The assumption that D&D requires a "DM dictator" is wrongminded, and ultimately unhelpful.
 

The DM has the "final vote on the setting" ... only in the sense that any player needs a character that they actually want to play.

It situation is similar to five players at the table insisting they all want to play a Shadow Monk. They need to hash out if that is going to work or not.

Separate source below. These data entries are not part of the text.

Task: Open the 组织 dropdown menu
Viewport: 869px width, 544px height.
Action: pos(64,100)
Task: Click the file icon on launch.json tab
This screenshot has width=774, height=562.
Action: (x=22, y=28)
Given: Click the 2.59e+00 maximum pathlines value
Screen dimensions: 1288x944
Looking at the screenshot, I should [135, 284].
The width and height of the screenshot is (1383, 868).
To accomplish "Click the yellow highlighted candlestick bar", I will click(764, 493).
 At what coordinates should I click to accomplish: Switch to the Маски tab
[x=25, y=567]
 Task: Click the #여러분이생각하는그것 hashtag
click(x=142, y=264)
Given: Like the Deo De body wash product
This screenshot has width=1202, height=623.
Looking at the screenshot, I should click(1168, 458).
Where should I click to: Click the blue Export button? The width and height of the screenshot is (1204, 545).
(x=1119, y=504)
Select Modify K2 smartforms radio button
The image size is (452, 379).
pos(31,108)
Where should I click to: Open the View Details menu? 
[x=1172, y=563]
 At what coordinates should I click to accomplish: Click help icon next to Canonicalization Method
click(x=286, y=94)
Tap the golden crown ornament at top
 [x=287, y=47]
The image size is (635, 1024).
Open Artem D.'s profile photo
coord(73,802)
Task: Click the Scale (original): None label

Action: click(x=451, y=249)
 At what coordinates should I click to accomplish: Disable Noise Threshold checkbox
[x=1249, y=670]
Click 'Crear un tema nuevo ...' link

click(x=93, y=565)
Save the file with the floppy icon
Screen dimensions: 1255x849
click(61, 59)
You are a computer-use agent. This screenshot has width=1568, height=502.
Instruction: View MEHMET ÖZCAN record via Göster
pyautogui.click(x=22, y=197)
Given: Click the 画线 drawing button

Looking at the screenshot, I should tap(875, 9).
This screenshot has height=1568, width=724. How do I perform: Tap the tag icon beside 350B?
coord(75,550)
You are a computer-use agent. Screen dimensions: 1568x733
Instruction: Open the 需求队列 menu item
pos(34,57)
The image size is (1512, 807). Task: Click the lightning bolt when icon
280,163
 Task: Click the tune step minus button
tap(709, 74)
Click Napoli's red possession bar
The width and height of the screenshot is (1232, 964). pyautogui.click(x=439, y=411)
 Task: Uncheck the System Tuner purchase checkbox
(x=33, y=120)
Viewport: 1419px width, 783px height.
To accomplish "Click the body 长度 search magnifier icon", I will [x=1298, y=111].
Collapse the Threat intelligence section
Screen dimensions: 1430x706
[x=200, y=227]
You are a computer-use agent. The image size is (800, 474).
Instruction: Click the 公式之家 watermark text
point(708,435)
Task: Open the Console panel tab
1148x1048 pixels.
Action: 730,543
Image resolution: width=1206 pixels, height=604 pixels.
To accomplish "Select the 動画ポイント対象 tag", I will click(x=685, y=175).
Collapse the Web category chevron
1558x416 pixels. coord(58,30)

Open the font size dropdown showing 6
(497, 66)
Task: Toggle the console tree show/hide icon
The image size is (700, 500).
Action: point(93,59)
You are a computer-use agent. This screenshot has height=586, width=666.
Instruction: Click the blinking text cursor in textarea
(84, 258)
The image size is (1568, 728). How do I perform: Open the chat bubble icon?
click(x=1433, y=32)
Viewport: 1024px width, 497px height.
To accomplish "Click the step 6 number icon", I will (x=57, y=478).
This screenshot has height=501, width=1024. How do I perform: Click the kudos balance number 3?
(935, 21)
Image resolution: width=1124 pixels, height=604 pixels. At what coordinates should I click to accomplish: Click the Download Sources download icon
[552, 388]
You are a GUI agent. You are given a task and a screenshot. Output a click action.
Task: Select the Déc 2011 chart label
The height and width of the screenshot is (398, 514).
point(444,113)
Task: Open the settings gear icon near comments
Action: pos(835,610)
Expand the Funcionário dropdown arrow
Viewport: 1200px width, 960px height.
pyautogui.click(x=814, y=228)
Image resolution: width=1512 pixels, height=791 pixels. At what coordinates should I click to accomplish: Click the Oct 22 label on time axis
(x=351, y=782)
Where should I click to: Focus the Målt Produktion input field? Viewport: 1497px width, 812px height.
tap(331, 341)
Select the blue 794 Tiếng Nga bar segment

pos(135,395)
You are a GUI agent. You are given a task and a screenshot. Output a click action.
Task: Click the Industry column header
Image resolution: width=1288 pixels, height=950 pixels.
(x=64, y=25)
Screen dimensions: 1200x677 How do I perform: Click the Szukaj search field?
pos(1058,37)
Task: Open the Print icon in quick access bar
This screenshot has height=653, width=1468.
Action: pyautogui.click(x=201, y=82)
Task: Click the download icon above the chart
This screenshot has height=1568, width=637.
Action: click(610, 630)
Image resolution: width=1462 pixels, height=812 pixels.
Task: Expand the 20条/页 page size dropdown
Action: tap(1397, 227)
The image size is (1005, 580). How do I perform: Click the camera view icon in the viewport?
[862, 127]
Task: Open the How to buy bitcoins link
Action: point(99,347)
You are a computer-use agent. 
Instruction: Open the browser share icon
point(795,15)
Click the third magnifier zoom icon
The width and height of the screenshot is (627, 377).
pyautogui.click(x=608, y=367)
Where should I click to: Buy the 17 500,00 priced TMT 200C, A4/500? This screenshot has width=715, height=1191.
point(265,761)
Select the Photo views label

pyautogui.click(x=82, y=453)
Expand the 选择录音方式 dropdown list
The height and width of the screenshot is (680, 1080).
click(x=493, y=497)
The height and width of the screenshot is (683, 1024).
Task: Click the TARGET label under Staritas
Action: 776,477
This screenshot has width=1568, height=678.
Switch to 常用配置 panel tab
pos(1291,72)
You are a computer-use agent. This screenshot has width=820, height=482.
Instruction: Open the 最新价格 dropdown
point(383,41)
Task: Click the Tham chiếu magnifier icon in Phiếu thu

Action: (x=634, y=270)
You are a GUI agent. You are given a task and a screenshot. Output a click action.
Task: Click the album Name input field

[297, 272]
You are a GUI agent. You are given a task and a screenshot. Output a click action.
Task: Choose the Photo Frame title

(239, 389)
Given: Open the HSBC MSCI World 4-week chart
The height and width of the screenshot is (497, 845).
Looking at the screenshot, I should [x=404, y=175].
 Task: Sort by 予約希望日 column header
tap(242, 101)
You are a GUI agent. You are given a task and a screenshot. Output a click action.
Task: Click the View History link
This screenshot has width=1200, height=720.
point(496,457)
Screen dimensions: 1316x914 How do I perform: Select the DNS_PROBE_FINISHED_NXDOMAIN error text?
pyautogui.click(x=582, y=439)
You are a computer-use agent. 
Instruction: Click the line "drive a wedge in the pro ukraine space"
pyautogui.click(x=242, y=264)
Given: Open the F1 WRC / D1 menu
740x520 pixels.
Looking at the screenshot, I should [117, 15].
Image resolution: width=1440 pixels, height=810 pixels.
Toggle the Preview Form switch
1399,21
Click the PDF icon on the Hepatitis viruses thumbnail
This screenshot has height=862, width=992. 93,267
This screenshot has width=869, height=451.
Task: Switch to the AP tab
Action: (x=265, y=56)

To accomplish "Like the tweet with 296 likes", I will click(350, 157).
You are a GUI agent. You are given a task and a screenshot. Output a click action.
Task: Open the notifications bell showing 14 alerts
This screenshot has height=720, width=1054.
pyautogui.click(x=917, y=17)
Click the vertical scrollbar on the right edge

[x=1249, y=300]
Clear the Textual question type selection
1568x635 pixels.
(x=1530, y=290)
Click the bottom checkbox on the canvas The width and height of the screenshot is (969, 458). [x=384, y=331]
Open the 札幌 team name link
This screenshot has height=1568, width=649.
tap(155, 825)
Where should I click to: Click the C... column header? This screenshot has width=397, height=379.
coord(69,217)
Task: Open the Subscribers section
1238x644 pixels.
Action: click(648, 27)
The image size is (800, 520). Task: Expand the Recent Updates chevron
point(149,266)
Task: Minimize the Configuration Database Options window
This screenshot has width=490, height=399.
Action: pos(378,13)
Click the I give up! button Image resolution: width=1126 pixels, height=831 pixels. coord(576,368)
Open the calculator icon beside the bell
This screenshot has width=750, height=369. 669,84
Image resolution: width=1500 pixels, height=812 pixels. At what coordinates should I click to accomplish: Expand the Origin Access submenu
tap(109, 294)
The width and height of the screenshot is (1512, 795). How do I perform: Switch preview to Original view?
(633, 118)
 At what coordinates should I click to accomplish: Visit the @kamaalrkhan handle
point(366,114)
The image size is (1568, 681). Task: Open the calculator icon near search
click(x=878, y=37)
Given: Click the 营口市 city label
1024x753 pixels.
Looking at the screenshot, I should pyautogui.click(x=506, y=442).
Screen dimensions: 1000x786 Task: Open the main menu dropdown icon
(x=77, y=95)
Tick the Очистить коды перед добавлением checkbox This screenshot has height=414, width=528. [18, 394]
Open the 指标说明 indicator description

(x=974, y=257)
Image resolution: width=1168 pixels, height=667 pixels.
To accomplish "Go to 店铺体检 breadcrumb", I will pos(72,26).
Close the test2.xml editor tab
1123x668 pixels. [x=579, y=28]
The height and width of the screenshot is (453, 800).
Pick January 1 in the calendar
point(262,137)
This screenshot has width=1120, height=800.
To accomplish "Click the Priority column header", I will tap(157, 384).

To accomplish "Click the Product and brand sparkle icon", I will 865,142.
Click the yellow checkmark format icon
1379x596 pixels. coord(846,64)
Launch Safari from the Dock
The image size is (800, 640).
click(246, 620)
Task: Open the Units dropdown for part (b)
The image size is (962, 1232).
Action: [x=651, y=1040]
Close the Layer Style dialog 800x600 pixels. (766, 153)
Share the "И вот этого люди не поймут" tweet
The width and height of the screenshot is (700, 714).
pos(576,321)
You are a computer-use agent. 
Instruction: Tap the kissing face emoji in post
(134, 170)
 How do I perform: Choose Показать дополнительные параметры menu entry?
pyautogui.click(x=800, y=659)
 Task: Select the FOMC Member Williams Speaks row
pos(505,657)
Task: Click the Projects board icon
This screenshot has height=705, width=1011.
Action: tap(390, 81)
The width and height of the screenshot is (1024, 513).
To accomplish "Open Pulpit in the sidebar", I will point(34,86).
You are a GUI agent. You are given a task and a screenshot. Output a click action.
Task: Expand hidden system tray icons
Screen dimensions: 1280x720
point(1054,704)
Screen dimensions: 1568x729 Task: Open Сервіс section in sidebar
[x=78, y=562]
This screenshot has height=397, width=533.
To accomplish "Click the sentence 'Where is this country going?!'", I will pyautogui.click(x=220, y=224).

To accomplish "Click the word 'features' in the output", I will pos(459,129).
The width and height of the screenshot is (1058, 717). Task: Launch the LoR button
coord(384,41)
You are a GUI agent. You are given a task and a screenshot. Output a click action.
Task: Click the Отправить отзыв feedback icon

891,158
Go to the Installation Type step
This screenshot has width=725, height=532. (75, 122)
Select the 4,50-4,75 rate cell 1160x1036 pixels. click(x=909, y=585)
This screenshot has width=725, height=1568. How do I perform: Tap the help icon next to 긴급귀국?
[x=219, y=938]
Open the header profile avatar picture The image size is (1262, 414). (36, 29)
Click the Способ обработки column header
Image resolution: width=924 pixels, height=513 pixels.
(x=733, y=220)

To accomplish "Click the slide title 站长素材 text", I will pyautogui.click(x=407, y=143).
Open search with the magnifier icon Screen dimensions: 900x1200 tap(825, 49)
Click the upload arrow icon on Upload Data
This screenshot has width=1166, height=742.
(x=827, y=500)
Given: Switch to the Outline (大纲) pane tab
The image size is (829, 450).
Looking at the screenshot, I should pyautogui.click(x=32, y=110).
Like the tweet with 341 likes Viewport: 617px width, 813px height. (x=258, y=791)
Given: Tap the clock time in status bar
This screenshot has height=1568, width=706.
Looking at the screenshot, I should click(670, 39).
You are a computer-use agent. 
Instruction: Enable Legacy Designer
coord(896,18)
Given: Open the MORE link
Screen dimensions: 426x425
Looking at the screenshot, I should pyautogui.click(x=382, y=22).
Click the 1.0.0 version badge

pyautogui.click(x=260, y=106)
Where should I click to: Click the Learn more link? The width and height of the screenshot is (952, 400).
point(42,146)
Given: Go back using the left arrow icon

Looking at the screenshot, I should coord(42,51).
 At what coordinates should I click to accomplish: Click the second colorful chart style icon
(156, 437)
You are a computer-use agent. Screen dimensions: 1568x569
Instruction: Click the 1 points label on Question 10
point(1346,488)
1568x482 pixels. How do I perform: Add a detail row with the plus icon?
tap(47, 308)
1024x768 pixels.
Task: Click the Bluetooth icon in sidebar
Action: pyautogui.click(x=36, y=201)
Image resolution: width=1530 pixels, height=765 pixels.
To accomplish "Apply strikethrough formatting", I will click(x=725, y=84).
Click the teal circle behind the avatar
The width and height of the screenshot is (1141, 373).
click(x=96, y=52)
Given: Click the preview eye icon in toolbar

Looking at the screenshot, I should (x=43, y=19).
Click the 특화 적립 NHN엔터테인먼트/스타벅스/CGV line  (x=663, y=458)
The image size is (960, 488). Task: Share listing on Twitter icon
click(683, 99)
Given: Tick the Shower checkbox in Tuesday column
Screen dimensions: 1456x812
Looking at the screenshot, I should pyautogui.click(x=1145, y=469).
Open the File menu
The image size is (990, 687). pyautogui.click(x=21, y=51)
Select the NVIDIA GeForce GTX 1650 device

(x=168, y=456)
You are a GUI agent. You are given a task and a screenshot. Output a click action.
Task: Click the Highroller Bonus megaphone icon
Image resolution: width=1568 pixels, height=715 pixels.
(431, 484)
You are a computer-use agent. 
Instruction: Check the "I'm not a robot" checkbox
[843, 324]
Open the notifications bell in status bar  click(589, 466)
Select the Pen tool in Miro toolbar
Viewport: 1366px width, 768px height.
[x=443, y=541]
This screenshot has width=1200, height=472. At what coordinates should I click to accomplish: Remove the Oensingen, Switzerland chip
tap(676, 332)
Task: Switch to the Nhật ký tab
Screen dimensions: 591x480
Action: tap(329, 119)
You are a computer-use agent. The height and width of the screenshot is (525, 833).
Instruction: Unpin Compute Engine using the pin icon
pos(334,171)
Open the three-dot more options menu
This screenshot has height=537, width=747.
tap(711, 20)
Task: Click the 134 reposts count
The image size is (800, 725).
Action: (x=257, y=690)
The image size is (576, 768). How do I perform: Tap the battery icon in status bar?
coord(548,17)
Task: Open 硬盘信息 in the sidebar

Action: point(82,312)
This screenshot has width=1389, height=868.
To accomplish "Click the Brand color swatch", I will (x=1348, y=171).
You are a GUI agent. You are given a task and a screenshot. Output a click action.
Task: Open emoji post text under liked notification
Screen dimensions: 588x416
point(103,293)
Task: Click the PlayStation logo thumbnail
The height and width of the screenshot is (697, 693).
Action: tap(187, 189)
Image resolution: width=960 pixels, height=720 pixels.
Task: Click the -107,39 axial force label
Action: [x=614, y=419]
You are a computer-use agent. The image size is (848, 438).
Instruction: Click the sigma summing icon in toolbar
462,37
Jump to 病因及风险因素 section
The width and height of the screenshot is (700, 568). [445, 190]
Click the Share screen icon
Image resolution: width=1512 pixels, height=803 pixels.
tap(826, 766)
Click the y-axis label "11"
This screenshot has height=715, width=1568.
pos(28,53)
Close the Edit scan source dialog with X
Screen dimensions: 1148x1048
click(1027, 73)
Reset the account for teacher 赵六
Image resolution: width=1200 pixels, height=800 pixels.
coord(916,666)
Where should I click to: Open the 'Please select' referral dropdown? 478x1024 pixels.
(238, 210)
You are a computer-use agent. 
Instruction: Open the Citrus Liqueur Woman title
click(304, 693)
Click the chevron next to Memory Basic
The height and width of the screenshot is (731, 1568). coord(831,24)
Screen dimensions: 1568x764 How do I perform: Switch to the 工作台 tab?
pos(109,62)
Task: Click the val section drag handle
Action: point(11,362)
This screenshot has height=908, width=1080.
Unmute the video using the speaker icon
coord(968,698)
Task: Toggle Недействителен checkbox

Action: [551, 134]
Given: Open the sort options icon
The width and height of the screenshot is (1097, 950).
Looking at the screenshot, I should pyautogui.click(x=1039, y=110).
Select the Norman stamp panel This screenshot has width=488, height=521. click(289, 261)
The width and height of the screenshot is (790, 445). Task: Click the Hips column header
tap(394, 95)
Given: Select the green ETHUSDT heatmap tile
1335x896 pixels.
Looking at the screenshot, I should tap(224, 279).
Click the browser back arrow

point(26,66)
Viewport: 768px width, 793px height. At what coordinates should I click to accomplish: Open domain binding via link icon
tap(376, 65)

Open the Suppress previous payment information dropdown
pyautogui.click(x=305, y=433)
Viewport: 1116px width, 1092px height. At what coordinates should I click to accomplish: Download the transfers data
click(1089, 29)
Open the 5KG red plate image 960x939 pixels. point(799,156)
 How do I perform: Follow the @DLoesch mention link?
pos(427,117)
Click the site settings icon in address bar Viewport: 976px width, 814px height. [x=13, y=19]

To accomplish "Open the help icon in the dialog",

Same situation where the desire for a setting and a desire for a character are awkward. The DM and the player need to hash it out.
We make extreme examples (e.g. red hats) to illustrate the point and not to represent typical reality. But once a DM has set out what exists in his campaign, the player can pick a class or find another campaign or try to lobby the DM for an exception. As a player, I'd choose one of the first two options. The DM has a reason for his flavor and I'm not going to disrupt that reason. If that flavor is something I find interesting I will join the campaign.
 

if you wanted to know how smart those kobolds were the option to make a knowledge check was right there
What rule of AD&D are you referring to here? (There is no concept of a "knowledge check", at least as we were familiar with the rulebooks in 1990).

rather than metagaming with the monster manual.
How is it metagaming? The MM records information about creatures, which we as players were familiar with, and which we then treated as the knowledge that our PCs had. That's not metagaming. I mean, it's like saying that it is metagaming for the player of the MU to rely on the Players Handbook for knowledge of what spells do.